» Description of the task: Reproduce verbatim the line where "Các hình thức thanh toán (285, 2434)" occurs, along with all following lines down to the last line of the data.

» Saved data entries:

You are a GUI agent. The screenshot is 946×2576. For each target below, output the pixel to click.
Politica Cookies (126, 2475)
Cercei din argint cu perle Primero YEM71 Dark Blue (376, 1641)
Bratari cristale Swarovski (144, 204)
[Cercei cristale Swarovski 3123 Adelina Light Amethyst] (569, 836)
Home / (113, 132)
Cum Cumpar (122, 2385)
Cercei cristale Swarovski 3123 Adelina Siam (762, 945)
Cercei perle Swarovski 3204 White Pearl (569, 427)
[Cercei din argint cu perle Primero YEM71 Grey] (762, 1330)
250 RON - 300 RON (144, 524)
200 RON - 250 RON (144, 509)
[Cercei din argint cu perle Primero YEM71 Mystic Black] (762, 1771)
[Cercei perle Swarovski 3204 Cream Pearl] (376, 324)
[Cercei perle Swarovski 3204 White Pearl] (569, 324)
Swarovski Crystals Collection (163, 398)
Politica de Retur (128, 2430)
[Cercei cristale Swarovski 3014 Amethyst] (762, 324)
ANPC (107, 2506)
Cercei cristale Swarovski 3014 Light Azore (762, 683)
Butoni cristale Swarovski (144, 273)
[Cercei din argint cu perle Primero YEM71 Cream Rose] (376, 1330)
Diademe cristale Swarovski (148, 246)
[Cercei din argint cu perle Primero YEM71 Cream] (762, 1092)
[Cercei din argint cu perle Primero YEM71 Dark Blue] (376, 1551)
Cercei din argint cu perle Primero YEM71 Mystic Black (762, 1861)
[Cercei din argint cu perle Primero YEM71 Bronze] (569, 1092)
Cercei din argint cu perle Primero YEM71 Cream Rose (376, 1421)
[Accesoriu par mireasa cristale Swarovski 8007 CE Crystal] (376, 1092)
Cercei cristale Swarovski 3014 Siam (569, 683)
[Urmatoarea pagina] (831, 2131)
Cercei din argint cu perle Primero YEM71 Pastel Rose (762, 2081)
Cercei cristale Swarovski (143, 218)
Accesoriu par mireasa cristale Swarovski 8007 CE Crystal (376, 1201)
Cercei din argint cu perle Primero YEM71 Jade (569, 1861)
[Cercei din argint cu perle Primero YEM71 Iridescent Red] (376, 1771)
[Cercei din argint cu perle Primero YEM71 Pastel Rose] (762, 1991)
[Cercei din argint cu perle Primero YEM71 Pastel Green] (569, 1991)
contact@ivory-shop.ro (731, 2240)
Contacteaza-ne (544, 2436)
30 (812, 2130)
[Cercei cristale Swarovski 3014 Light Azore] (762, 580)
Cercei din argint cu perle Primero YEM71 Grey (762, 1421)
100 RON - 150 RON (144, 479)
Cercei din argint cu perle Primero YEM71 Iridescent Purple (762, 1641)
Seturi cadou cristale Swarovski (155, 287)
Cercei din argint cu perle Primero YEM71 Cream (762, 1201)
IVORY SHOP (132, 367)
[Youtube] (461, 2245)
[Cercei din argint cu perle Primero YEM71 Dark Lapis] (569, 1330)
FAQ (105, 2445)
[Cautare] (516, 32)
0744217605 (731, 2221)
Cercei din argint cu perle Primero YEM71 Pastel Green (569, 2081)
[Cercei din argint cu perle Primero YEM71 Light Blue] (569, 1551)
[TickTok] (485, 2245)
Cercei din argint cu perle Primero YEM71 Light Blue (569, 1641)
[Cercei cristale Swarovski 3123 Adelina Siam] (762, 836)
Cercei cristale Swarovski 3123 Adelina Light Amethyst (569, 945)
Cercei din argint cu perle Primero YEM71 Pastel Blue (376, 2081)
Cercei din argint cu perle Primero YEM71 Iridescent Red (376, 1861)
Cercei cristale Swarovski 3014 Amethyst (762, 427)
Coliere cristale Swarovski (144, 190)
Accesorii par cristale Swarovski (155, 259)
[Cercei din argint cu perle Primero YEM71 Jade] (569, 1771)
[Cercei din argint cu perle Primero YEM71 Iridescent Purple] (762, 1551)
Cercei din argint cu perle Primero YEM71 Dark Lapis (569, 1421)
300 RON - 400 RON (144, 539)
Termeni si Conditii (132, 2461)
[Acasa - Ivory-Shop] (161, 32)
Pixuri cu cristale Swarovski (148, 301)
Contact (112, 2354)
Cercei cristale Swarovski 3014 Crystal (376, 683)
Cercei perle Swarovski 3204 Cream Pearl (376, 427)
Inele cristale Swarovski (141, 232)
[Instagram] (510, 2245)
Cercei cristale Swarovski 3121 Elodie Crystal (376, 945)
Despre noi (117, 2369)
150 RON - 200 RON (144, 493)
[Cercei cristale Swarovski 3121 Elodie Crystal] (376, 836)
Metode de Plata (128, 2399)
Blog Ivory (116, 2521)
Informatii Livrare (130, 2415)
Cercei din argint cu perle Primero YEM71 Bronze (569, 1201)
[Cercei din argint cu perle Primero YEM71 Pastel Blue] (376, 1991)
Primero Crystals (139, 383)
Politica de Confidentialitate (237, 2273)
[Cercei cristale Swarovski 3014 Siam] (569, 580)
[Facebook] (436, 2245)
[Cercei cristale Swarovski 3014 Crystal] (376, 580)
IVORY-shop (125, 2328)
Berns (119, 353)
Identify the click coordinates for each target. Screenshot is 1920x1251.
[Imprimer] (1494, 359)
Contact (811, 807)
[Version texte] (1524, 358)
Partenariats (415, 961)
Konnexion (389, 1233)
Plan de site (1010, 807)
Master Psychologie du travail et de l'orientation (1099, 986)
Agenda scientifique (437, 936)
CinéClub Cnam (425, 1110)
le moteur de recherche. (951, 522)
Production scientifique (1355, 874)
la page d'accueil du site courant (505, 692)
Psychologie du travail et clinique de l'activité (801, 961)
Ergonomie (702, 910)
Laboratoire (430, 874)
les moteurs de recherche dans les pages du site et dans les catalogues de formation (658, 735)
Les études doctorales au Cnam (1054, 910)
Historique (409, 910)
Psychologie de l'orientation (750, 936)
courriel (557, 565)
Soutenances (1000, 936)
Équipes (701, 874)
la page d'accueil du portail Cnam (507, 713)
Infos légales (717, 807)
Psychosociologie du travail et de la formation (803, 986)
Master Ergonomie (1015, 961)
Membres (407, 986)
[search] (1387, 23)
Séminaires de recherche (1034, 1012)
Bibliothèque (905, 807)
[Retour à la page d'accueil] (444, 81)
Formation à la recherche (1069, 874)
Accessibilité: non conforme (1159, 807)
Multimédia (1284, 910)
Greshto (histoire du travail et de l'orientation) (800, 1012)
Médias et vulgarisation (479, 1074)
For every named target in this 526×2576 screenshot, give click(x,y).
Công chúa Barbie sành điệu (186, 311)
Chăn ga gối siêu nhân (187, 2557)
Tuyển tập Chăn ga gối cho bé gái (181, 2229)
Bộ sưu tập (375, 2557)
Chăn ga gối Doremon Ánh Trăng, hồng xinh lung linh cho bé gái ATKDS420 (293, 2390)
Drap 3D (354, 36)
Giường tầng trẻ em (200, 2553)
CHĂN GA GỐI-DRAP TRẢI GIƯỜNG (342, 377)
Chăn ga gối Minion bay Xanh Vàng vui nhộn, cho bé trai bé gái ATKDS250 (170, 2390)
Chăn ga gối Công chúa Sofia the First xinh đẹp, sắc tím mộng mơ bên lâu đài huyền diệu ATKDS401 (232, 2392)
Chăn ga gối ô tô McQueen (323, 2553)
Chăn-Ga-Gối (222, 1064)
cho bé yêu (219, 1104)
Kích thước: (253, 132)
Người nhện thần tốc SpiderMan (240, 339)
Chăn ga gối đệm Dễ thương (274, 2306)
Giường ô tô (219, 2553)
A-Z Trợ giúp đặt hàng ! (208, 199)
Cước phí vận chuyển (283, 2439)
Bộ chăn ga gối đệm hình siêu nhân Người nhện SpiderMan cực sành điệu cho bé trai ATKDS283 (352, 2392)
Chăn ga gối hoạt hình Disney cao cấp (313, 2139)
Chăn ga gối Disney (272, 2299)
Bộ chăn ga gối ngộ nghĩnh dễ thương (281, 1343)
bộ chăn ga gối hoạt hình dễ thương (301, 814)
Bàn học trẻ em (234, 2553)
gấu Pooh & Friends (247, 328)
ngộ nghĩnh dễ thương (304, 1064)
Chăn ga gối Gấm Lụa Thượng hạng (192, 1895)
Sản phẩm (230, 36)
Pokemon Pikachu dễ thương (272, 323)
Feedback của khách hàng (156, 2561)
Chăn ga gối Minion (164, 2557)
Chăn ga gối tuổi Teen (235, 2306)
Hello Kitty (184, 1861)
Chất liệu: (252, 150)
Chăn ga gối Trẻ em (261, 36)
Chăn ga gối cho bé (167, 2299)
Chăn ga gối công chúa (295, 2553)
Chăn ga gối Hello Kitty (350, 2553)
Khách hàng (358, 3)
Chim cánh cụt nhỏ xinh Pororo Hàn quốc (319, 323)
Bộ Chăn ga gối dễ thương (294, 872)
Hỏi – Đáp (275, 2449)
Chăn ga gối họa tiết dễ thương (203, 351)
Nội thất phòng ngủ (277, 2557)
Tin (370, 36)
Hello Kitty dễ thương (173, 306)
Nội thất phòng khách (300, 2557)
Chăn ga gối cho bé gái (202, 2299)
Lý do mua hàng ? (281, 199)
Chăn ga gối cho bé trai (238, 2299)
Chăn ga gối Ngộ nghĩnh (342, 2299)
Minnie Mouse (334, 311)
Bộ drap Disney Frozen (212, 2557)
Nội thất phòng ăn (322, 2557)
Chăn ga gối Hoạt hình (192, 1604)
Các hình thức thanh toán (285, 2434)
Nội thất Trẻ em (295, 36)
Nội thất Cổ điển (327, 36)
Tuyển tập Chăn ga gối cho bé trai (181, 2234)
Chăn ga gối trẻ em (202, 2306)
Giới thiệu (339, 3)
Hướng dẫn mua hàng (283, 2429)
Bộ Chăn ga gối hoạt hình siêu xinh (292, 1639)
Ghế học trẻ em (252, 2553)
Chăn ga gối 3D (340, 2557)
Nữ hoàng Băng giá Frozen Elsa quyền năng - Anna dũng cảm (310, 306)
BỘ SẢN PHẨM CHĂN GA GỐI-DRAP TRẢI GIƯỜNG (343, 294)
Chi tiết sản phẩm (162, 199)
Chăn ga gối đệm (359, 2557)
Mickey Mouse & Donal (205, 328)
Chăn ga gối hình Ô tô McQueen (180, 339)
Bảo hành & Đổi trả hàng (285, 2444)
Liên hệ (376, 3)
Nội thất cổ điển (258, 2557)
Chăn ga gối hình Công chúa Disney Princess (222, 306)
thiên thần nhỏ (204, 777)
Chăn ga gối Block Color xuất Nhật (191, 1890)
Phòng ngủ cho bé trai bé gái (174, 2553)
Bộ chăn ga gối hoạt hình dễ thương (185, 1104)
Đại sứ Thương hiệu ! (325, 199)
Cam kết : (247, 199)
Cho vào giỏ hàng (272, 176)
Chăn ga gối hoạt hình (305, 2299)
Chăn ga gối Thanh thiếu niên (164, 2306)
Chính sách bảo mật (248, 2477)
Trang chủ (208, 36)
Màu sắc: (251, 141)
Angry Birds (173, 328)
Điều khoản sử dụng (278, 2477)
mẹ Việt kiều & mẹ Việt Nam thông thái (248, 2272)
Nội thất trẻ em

» Your solution:
Các hình thức thanh toán (285, 2434)
Nội thất Trẻ em (295, 36)
Nội thất Cổ điển (327, 36)
Tuyển tập Chăn ga gối cho bé trai (181, 2234)
Chăn ga gối trẻ em (202, 2306)
Giới thiệu (339, 3)
Hướng dẫn mua hàng (283, 2429)
Bộ Chăn ga gối hoạt hình siêu xinh (292, 1639)
Ghế học trẻ em (252, 2553)
Chăn ga gối 3D (340, 2557)
Nữ hoàng Băng giá Frozen Elsa quyền năng - Anna dũng cảm (310, 306)
BỘ SẢN PHẨM CHĂN GA GỐI-DRAP TRẢI GIƯỜNG (343, 294)
Chi tiết sản phẩm (162, 199)
Chăn ga gối đệm (359, 2557)
Mickey Mouse & Donal (205, 328)
Chăn ga gối hình Ô tô McQueen (180, 339)
Bảo hành & Đổi trả hàng (285, 2444)
Liên hệ (376, 3)
Nội thất cổ điển (258, 2557)
Chăn ga gối hình Công chúa Disney Princess (222, 306)
thiên thần nhỏ (204, 777)
Chăn ga gối Block Color xuất Nhật (191, 1890)
Phòng ngủ cho bé trai bé gái (174, 2553)
Bộ chăn ga gối hoạt hình dễ thương (185, 1104)
Đại sứ Thương hiệu ! (325, 199)
Cam kết : (247, 199)
Cho vào giỏ hàng (272, 176)
Chăn ga gối hoạt hình (305, 2299)
Chăn ga gối Thanh thiếu niên (164, 2306)
Chính sách bảo mật (248, 2477)
Trang chủ (208, 36)
Màu sắc: (251, 141)
Angry Birds (173, 328)
Điều khoản sử dụng (278, 2477)
mẹ Việt kiều & mẹ Việt Nam thông thái (248, 2272)
Nội thất trẻ em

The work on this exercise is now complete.